Ganz klar: Kommunikation – denn sie ist die Basis für die anderen Themen. Ich muss gut kommunizieren können, um das Kollegium in einer Veränderung mitzunehmen oder unterrichtswirksam führen zu können.

Meine TOP-3-Erkenntnisse aus QSH sind …
1. Schulleiter zu werden, ist ganz schön schwer …,
2. … aber es ist zu schaffen.
3. Und: QSH hilft dabei! Überraschend war für mich, dass eine Weiterbildung zu schulrelevanten Themen wie z. B. Veränderungsprozessen auch oder vielleicht gerade mit schulexternen Trainerinnen und Trainern so wertvoll sein kann.

Wenn Sie sich noch ein sechstes Modul wünschen dürften – wie hieße es?

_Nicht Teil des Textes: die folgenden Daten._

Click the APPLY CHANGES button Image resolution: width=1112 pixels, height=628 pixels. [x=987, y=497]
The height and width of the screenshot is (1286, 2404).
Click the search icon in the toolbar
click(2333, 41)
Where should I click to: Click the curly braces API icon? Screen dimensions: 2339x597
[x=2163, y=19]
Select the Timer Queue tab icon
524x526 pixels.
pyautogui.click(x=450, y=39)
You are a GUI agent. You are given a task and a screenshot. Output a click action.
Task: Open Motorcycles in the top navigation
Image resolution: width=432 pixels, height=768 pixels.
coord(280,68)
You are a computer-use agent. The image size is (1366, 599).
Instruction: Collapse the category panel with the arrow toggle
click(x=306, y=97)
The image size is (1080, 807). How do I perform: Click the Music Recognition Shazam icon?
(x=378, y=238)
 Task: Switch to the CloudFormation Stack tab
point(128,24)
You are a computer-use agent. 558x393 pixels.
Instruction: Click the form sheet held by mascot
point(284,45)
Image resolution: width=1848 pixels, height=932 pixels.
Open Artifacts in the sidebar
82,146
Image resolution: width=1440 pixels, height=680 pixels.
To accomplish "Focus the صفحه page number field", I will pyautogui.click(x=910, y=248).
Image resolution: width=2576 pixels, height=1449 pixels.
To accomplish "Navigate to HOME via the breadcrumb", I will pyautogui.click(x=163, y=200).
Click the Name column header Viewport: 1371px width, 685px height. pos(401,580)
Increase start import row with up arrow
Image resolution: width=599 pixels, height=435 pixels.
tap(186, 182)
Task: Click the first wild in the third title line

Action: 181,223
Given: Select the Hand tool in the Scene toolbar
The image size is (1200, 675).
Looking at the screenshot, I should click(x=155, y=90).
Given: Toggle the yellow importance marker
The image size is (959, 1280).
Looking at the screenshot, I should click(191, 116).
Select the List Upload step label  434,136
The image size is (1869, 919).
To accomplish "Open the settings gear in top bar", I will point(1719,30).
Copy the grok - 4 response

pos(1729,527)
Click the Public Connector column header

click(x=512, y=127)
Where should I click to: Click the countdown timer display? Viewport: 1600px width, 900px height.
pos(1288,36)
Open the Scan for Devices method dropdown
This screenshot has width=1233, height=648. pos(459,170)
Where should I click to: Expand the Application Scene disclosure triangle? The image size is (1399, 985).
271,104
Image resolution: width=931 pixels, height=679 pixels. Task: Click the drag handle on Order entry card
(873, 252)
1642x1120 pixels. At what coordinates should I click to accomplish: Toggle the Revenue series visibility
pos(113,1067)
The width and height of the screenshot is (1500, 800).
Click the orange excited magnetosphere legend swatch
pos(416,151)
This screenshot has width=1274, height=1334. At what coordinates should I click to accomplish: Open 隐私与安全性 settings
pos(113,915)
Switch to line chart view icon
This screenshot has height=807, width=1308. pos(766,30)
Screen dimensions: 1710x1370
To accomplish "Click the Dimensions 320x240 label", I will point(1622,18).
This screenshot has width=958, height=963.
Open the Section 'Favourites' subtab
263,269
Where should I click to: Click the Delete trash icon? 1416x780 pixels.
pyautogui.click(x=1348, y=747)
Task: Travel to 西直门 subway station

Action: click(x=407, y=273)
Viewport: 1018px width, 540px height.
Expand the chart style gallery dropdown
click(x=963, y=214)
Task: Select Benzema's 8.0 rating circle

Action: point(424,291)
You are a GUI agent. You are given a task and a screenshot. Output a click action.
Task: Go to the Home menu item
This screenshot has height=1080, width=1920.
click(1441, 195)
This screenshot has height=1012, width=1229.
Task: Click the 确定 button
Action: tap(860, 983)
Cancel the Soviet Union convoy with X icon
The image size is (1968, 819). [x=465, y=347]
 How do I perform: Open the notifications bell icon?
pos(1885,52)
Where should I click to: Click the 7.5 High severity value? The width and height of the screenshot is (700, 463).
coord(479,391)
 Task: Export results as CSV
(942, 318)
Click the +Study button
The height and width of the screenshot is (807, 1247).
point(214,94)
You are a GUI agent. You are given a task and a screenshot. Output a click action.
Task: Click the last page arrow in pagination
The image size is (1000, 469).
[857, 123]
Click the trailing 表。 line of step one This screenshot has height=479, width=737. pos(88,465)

Es hieße in etwa „Konkretes Schulleitungshandeln“ und müsste ähnlich praxisorientiert sein, wie bei einer Schulleiterin oder einem Schulleiter zu hospitieren und ihnen über die Schulter zu schauen. Beispielsweise ist eine der zahlreichen Aufgaben, dienstliche Beurteilungen anlässlich einer Bewerbung oder der Verbeamtung auf Lebenszeit zu schreiben. Als ich das vertretungsweise zum ersten Mal machen musste, hatte ich keine Ahnung, wie das geht. Zum Teil hängt von solchen Beurteilungen aber viel ab, zum Beispiel bei Bewerbungen auf Funktionsstellen, da geht es um Lebenswege und Karrieren.